DataDraw runs the depth=21 case (single threaded, -O3) in about 4.6 seconds on my M1. It has the built-in advantage of reusing the table allocations as the database is global and implicit, the indexes being u32 sized. The existing C++g++#7/MemoryPool and Rust#5/bumpalo versions (both array-of-structs) are discarding their allocations on every iteration. Running Rust#5/bumpalo with RAYON_NUM_THREADS=1 runs in about 2.7 seconds. So in addition to the implementation being someone else's and possibly misused LGPL, the claims re the binary tree benchmark are not really made out.

Nevertheless you can very closely approximate in Rust what DataDraw does, without macros or anything else, by creating a single global struct of `slab::Slab`s, inserting a dummy first element, converting the usize keys to NonZeroU32 and using this as your SOA. If you do that, then you get roughly the same perf except that DataDraw isn't doing bounds checks. So the Rust version can do it in about 5.5 seconds vs 4.6. Obviously this can't be parallelised as you're passing a single &mut SOA around or using a thread-local.

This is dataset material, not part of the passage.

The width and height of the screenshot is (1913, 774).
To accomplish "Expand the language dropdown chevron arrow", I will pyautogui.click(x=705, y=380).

I also compared the perf for a `slotmap::SlotMap`. It was about 7 seconds, but it solves the ABA problem with the generational indices, so that may be worth it.

Finally I compared the perf for a global Slab<Node>, i.e. global AOS style, to avoid clouding the AOS results with bumpalo's insane performance. It ran quicker than the global SOA style, in 4.6 seconds, because the overhead of managing two arrays, their separate allocations and their bounds checks was too much for the memory access pattern to do anything, if there indeed was any advantage to it.


Some memory-touching orders are better than others, because CPUs will prefetch nearby memory into CPU cache during memory accesses.